Picaduras de medusas

Alergias, Consejos de salud, Enfermedades de la piel, Lesiones deportivas

Cada vez son más frecuentes las picaduras por medusas en nuestras costas, ya que el número de estos animales se ha multiplicado al tener cada vez menos de predadores naturales de ellas en nuestras aguas (atunes, tortugas…). El aumento de la temperatura del agua también juega un papel.
Por ello, es necesario conocer algunos aspectos de estos animales y de su picadura.

El principal problema es muchas medusas son transparentes, por lo que son difíciles de ver, y unido al pequeño tamaño de algunas de ellas, esta dificultad aumenta. Por ello, hay que estar atentos a las indicaciones de los socorristas en las playas, ya que si se detectan en gran número, lo indicarán en las señales de precaución de la playa.

Si en días recientes ha existido plaga de ellas y tras un temporal han desaparecido, no olvidar que sus restos pueden ser arrastrados a la playa y al tener contactos con ellos, sufrir la picadura también, ya que el veneno se encuentra en los tentáculos.

Tampoco se deben manipular sin protección las medusas muertas que lleguen a la orilla.

Al picarnos se producirá una reacción intensa por la inoculación del veneno que variará según la susceptibilidad de la persona y el tipo de medusa.
Normalmente, se produce una urticaria aguda; enrojecimiento y picor intenso (en algunos casos dolor quemante e insoportable).
En muchos casos, llega a ser una autentica quemadura, produciéndose ampollas que pueden dejar marcas e incluso cicatrices posteriormente. Otro peligro es que estas ampollas se infecten.
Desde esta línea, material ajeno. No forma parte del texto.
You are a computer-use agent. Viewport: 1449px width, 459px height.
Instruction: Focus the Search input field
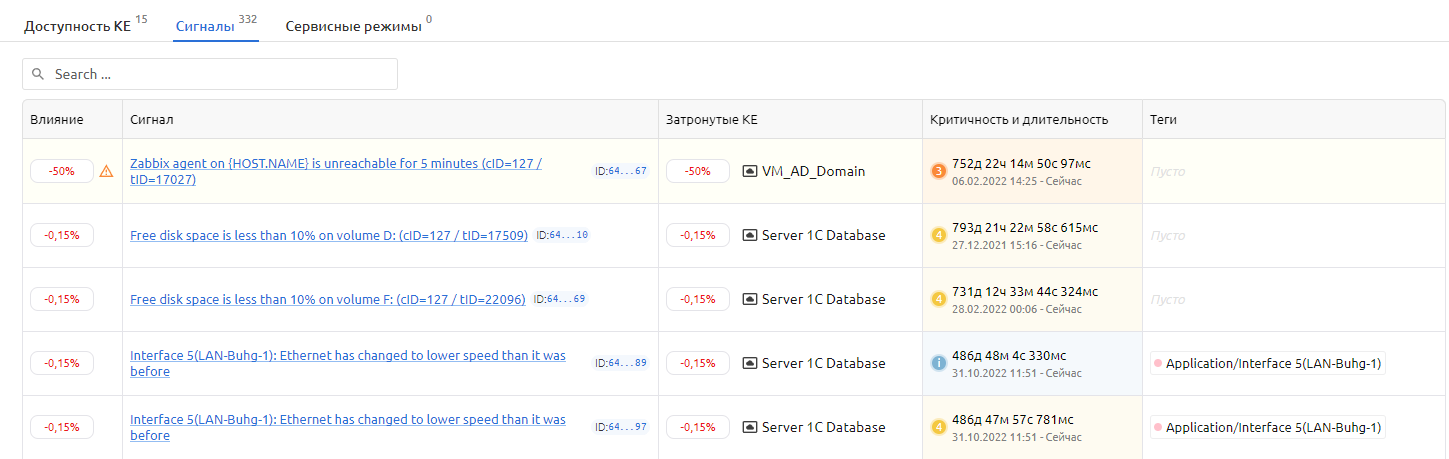pos(220,74)
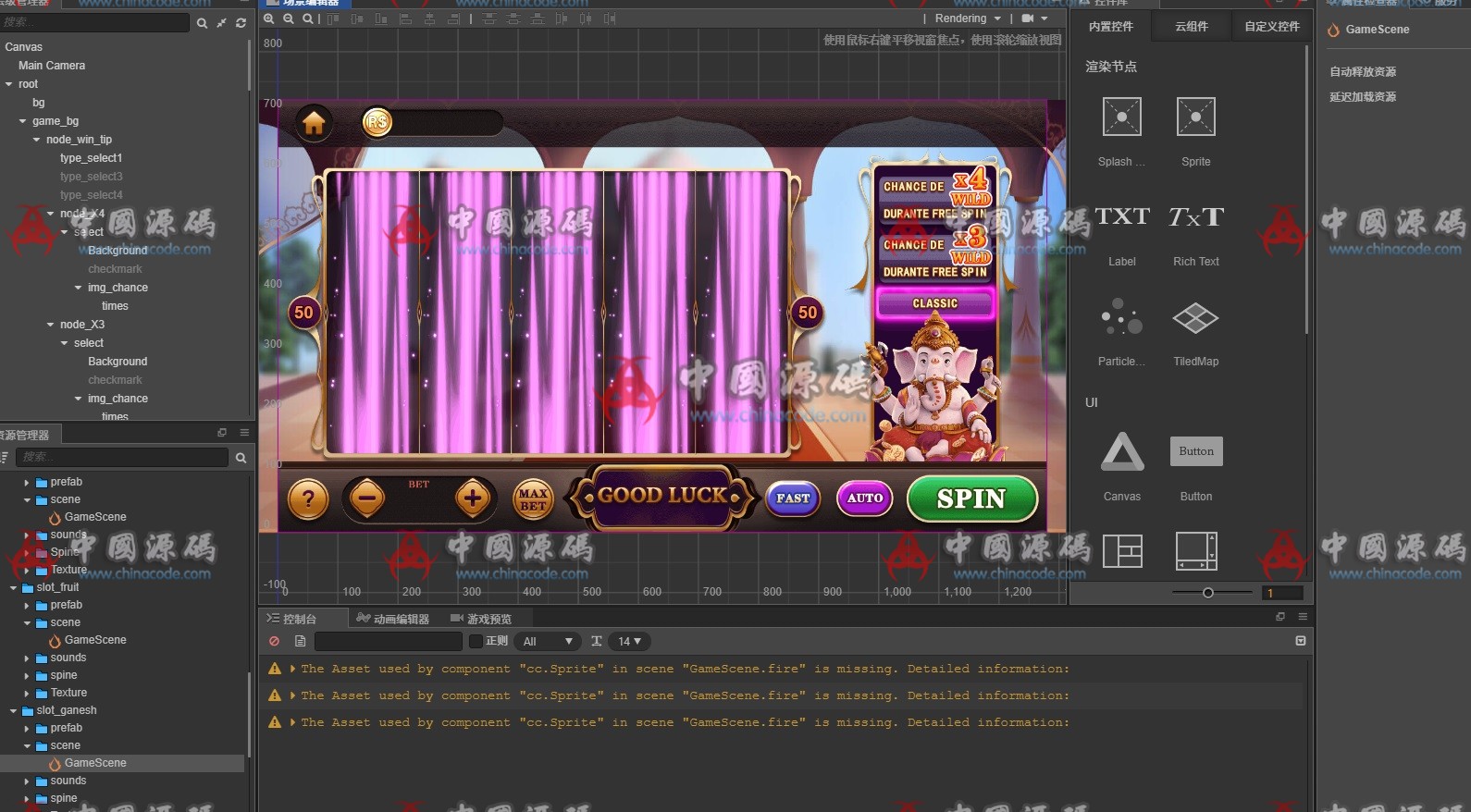Collapse all nodes in the hierarchy panel

pyautogui.click(x=222, y=23)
Esta reacción local se puede acompañar de una reacción general, con nauseas y vómitos, escalofríos, fiebre, dolores generalizados, quebrantamiento general importante…
Hay que tener en cuneta que al picar por primera vez la reacción será menor, pero si se repiten en el tiempo, al sensibilizarse el paciente, las siguientes picaduras pueden ser de intensidad mayor.

Una medida de protección básica es evitar bañarse cuando haya plaga de ellas, e informarse de que tipo de medusa son. Si los socorristas informan de que el tipo predominante es peligrosos, es mejor no bañarse, ni tan siquiera con trajes de protección. Si la especie es menor, se puede practicar el baño protegido con trajes de neopreno, pero teniendo en cuenta que la cara estará desprotegida.

Si nos pican lo que hay que hacer es aplicar agua salada (nunca usar agua dulce para ello), pero sin frotar, para eliminar los restos de tentáculos.
No tocarlos con las manos.
Si tiene una pinza puede usarla, pero con cuidado de no aumentar la irritación, ya que se inocularía más veneno.
Poner una bolsa con hielos y cubierta con un trapo en la zona de la picadura para disminuir la inflamación. Nunca el hielo directo sobre la lesión.
Previamente instilar vinagre en la misma, ya que es un buen desinfectante y además nos bajará el picor.
Si el cuadro es importante, acudir al puesto de socorro para que nos den fármacos antihistamínicos y que neutralicen la reacción urticarial.
Vigilar las lesiones, para que se compruebe que no se infectan y que su cicatrización es la correcta.
Si la reacción que hemos tenido ha sido severa, evitar a toda costa otra picadura en el futuro, ya que puede ser más grave.